Huyendo de la calidez onubense, en 2012 se materializó como una masa tenebrosa y primitiva para volver a ocultarse durante un largo lustro. Bajo el nombre de Nihil manifesto se dejaba ver nuevamente en 2017, ya con un rostro y un nombre identificable. Recogiendo la oscura presencia de los últimos GEHENNA y los tentáculos de MGLA que azotan los oídos en forma de riffs como látigos, volvía a sumergirse en el vacío del que se nutre.

Esta vez ha reaparecido con más premura, y a principios de este año ha mostrado una nueva apariencia. Cada vez más consistente, su silueta se define con el paso del tiempo, y Caro Data Vermibus ya se yergue para desarrollar su propios rasgos.

Su movilidad se ha reducido, avanzando a medio tiempo, como una versión de DEATHSPELL OMEGA que se arrastra lenta pero inexorable por la tierra húmeda. Sus contornos, refinados, muestran destellos de la second wave, algunos ornamentos post y la parsimonia depresiva del doom, pero la concreción no hace de su rostro una visión más amable. Muy al contrario, permite distinguir su mueca retorcida con mayor detalle. MESZAROTH es consciente del terror que emana y concentra su lenguaje en la creación de una atmósfera acorde con su apariencia. Su silueta habla de penumbra y rendición, viciando el aire y provocando un desasosiego sostenido, aquel que recuerda que los peores sufrimientos surgen de nuestras propias entrañas.
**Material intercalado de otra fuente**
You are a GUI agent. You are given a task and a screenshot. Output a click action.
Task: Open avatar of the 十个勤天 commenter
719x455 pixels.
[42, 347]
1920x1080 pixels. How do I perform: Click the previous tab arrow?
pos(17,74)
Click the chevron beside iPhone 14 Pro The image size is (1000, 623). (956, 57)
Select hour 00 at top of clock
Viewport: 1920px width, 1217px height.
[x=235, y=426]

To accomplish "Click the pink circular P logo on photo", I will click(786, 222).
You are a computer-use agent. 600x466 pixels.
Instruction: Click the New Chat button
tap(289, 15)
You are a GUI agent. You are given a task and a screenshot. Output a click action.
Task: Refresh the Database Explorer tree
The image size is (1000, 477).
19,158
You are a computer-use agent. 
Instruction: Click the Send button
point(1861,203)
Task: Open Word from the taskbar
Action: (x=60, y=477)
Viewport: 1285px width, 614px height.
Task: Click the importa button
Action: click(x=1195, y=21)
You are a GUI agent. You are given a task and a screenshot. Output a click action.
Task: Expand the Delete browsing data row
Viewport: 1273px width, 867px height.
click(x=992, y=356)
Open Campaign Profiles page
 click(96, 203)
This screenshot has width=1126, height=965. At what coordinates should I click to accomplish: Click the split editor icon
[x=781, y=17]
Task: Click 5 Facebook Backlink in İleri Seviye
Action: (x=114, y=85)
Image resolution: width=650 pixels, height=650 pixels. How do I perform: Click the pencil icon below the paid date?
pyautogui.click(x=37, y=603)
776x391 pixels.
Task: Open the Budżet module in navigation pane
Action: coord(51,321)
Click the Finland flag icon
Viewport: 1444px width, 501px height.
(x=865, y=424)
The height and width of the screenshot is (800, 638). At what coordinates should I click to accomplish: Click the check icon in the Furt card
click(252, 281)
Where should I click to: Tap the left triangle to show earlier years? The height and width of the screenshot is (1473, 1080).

Las melodías arrastran las notas hasta el infinito y el bajo se muestra definido y afilado. La percusión hace un trabajo gris, velada entre capas pero con un protagonismo esencial a la hora de construir ritmos que transmiten tensión e inquietud.

Destaca entre las cualidades de este ser la voz que plasma en palabras su esencia. La variedad de tonos y registros es inagotable y hace uso, sin esfuerzo aparente, de guturales, shrieks, pasajes narrados con intensidad, voces limpias pero cavernosas o rasgadas y quebradizas hasta que su verbo consume el oxígeno alrededor.

El tiempo no pasa en vano para MESZAROTH, que ha abandonado la crisálida para cantar las fragilidades y amputaciones del ser humano mientras continúa un crecimiento cuyos tentáculos buscan inversamente nuevos terrenos de los que extraer nueva savia. Su voraz ambición parece querer devorar el mundo.